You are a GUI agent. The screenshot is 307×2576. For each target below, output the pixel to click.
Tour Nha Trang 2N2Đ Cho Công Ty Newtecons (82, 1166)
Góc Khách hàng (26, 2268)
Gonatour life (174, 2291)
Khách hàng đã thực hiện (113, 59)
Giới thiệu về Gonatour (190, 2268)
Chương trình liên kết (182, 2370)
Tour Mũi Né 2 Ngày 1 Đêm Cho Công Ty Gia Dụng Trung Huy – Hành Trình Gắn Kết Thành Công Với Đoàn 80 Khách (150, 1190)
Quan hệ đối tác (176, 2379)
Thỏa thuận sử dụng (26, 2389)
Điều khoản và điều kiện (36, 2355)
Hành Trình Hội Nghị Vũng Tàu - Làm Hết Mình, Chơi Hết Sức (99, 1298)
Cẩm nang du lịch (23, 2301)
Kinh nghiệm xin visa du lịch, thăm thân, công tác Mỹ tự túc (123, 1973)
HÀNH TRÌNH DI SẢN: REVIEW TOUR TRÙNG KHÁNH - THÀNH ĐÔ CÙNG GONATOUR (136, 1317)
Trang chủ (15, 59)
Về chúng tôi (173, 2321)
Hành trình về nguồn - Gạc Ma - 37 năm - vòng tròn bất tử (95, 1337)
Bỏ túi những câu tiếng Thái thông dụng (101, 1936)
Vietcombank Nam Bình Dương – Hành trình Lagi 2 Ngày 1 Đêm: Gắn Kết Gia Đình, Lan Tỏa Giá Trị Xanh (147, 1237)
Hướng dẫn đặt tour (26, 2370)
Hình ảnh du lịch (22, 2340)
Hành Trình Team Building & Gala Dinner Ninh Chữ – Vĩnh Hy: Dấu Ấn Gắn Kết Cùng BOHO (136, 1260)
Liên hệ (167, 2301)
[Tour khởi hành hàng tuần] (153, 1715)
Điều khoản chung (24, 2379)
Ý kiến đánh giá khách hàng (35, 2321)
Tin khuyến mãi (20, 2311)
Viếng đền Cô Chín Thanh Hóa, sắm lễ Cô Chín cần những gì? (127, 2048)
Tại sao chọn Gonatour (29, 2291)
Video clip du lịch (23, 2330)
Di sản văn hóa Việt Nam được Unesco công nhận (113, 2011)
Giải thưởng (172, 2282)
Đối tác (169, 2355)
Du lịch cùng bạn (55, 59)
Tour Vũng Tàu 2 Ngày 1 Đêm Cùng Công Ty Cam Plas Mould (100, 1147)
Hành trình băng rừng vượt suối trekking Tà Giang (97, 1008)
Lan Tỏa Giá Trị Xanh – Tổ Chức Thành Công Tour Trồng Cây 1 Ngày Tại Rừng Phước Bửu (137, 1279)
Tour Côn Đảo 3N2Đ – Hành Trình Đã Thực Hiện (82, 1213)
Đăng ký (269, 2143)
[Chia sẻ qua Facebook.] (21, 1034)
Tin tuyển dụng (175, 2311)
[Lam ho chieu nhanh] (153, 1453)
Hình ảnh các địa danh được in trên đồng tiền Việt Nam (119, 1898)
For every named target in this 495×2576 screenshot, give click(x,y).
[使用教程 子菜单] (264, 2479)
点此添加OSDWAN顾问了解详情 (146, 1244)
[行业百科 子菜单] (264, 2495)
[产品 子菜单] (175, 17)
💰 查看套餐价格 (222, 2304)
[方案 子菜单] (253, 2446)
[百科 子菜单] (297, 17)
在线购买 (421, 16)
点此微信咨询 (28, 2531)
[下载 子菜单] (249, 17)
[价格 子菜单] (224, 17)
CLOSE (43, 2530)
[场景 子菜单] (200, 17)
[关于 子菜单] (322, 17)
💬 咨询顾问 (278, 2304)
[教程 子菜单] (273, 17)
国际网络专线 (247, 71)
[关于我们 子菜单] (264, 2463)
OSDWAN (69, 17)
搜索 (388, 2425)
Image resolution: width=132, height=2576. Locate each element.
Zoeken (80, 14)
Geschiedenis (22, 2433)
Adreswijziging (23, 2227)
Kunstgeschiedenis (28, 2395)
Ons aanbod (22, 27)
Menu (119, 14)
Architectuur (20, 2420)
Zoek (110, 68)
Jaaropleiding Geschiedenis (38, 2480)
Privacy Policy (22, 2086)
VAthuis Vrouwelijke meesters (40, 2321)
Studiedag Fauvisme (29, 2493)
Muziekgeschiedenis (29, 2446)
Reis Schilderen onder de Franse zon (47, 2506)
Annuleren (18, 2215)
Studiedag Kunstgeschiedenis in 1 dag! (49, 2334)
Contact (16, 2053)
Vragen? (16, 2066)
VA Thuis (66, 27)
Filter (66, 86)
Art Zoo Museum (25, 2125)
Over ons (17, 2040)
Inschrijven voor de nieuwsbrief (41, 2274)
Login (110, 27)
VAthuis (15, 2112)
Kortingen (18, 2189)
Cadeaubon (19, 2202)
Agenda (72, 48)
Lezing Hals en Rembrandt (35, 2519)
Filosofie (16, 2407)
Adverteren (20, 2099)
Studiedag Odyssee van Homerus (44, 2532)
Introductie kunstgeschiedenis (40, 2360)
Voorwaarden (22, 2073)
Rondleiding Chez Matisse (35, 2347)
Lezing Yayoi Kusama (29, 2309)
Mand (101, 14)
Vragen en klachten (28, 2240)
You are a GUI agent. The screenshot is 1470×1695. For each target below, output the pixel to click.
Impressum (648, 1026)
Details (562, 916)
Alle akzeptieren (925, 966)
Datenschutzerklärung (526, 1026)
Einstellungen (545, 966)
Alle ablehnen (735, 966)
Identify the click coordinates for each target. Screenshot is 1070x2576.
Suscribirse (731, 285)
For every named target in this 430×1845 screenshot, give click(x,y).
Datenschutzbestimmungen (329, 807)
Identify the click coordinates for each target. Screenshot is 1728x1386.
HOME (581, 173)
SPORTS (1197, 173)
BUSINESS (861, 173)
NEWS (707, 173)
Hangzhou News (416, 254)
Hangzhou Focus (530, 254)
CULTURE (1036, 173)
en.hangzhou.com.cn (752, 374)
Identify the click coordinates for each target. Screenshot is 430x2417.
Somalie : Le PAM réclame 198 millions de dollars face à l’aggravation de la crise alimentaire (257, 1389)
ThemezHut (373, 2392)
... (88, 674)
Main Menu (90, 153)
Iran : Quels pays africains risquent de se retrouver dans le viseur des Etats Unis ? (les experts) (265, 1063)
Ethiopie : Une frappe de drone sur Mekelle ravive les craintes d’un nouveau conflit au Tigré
+ + + +
◆ **PROBLEM**:
In the listing above, show every line with the word "hàng".

◆ **WRITTEN RESPONSE**:
Góc Khách hàng (26, 2268)
Khách hàng đã thực hiện (113, 59)
[Tour khởi hành hàng tuần] (153, 1715)
Ý kiến đánh giá khách hàng (35, 2321)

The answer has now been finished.